Task data:

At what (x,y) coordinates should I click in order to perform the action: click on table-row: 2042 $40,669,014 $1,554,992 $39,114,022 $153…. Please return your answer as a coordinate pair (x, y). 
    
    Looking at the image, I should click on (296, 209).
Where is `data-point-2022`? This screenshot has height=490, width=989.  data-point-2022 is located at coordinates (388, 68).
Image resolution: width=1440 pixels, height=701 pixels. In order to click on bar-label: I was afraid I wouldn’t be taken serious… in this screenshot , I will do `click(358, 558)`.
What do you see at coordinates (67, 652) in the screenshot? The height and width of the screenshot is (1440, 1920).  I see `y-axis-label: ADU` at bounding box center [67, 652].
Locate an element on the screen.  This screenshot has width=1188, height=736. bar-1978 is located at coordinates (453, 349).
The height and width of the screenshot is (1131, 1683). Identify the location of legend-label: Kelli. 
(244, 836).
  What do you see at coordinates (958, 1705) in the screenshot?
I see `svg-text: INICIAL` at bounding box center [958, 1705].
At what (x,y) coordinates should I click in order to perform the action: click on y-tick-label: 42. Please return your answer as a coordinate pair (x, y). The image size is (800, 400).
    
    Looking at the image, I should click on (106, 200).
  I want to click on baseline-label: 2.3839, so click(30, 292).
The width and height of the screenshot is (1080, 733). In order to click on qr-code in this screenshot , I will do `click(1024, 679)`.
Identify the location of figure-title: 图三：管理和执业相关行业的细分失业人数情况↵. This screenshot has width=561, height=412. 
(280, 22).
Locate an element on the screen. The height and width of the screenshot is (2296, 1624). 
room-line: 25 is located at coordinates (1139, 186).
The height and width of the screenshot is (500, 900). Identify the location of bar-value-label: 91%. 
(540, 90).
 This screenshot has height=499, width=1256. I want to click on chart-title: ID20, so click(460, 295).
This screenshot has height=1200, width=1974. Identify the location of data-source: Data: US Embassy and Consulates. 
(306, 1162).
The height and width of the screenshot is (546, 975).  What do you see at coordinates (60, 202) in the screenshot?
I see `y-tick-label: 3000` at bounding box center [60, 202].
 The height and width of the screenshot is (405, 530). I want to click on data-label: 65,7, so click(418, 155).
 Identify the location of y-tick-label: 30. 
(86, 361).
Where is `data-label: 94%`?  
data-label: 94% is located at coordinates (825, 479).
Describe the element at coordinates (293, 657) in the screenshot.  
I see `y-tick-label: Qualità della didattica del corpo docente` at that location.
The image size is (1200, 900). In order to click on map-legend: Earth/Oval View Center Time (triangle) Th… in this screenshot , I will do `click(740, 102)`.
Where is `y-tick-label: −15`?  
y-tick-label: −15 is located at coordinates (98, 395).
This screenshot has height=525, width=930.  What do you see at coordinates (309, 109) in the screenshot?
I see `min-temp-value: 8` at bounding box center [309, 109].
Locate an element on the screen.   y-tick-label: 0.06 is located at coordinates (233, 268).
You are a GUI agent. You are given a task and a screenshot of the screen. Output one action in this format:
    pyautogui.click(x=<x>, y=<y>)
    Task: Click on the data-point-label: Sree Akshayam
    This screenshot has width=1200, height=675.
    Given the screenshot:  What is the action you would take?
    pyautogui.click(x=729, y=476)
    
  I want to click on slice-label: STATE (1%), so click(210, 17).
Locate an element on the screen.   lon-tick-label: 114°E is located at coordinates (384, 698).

What is being asked: Rewrite the full listing above, changing "Identify the location of" to "Find the position of" wherever it occurs and leaving everything else unchanged.

Result of the task:
At what (x,y) coordinates should I click in order to perform the action: click on table-row: 2042 $40,669,014 $1,554,992 $39,114,022 $153…. Please return your answer as a coordinate pair (x, y). 
    
    Looking at the image, I should click on (296, 209).
Where is `data-point-2022`? This screenshot has height=490, width=989.  data-point-2022 is located at coordinates (388, 68).
Image resolution: width=1440 pixels, height=701 pixels. In order to click on bar-label: I was afraid I wouldn’t be taken serious… in this screenshot , I will do `click(358, 558)`.
What do you see at coordinates (67, 652) in the screenshot? The height and width of the screenshot is (1440, 1920).  I see `y-axis-label: ADU` at bounding box center [67, 652].
Locate an element on the screen.  This screenshot has width=1188, height=736. bar-1978 is located at coordinates (453, 349).
The height and width of the screenshot is (1131, 1683). Find the position of legend-label: Kelli. 
(244, 836).
  What do you see at coordinates (958, 1705) in the screenshot?
I see `svg-text: INICIAL` at bounding box center [958, 1705].
At what (x,y) coordinates should I click in order to perform the action: click on y-tick-label: 42. Please return your answer as a coordinate pair (x, y). The image size is (800, 400).
    
    Looking at the image, I should click on (106, 200).
  I want to click on baseline-label: 2.3839, so click(30, 292).
The width and height of the screenshot is (1080, 733). In order to click on qr-code in this screenshot , I will do `click(1024, 679)`.
Find the position of figure-title: 图三：管理和执业相关行业的细分失业人数情况↵. This screenshot has width=561, height=412. 
(280, 22).
Locate an element on the screen. The height and width of the screenshot is (2296, 1624). 
room-line: 25 is located at coordinates (1139, 186).
The height and width of the screenshot is (500, 900). Find the position of bar-value-label: 91%. 
(540, 90).
 This screenshot has height=499, width=1256. I want to click on chart-title: ID20, so click(460, 295).
This screenshot has height=1200, width=1974. Find the position of data-source: Data: US Embassy and Consulates. 
(306, 1162).
The height and width of the screenshot is (546, 975).  What do you see at coordinates (60, 202) in the screenshot?
I see `y-tick-label: 3000` at bounding box center [60, 202].
 The height and width of the screenshot is (405, 530). I want to click on data-label: 65,7, so click(418, 155).
 Find the position of y-tick-label: 30. 
(86, 361).
Where is `data-label: 94%`?  
data-label: 94% is located at coordinates (825, 479).
Describe the element at coordinates (293, 657) in the screenshot.  
I see `y-tick-label: Qualità della didattica del corpo docente` at that location.
The image size is (1200, 900). In order to click on map-legend: Earth/Oval View Center Time (triangle) Th… in this screenshot , I will do `click(740, 102)`.
Where is `y-tick-label: −15`?  
y-tick-label: −15 is located at coordinates (98, 395).
This screenshot has height=525, width=930.  What do you see at coordinates (309, 109) in the screenshot?
I see `min-temp-value: 8` at bounding box center [309, 109].
Locate an element on the screen.   y-tick-label: 0.06 is located at coordinates (233, 268).
You are a GUI agent. You are given a task and a screenshot of the screen. Output one action in this format:
    pyautogui.click(x=<x>, y=<y>)
    Task: Click on the data-point-label: Sree Akshayam
    This screenshot has width=1200, height=675.
    Given the screenshot:  What is the action you would take?
    pyautogui.click(x=729, y=476)
    
  I want to click on slice-label: STATE (1%), so click(210, 17).
Locate an element on the screen.   lon-tick-label: 114°E is located at coordinates (384, 698).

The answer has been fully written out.